The good news is that ending U.S. healthcare cost misery is easy.
Healthcare is the only industry exempt from the rigors of the free-market system. Ask the price of any service, and you will always receive the same answer: “What insurance do you have?” Billing is determined by how much can be extracted from each patient on a case-by-case basis.
Under the new law, value and market price continue to be irrelevant concepts. Physicians, hospitals and labs will continue to be lawfully able to charge patients who are out of network or uninsured 10 times more than “normal” rates. In any other business, this is fraud.
Price-gouged consumers will continue to have no practical way to shop or to defend themselves against unreasonable medical bills. In virtually every case, the cost of litigation makes defense against even the most blatant medical price gouging impractical. The result is health costs are the leading cause of personal bankruptcy.
The healthcare industry spends more on lobbying than the defense, aerospace, and the oil and gas industries combined. Political influence allows the industry to foist upon our nation the highest cost medical care on Earth, by a margin of at least 50 percent per-capita, while providing significantly lower quality than exists in other wealthy nations. The new price-transparency law was allowed to be enacted only because it does not interfere with the industry’s elimination of real pricing; and, therefore facilitates its continued protection from price competition.
The solution/ Require healthcare providers to publish actual prices, just like all other businesses. All patients, insured and uninsured, must be billed the same published rate for the same service. Hospitals, physicians and labs should have continued freedom to set their own prices, but predatory pricing — a different rate for each patient — must be prohibited.
When rates are set, patients will be able to shop for good healthcare value. Providers will be forced to compete based on price, quality and service.

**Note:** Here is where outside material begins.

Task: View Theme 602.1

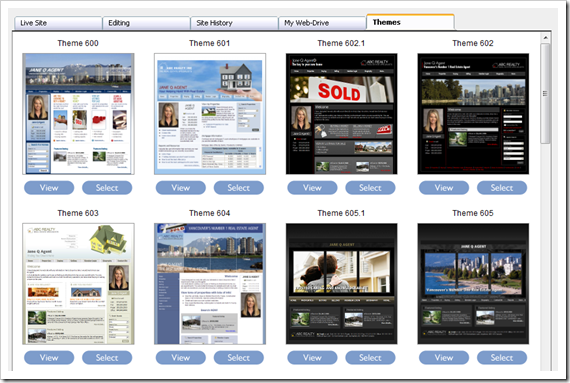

Healthcare costs will plummet, as will the cost of health insurance, which is simply a direct function of underlying medical costs.
However, the new requirement to publish “average prices,” while allowing predatory healthcare pricing to continue, simply assures that providers remain shielded from price competition and costs continue to skyrocket.
It is truly sickening (pun intended).
Steven I. Weissman, an attorney, was interim president of Palm Springs General Hospital in Hialeah in 2013.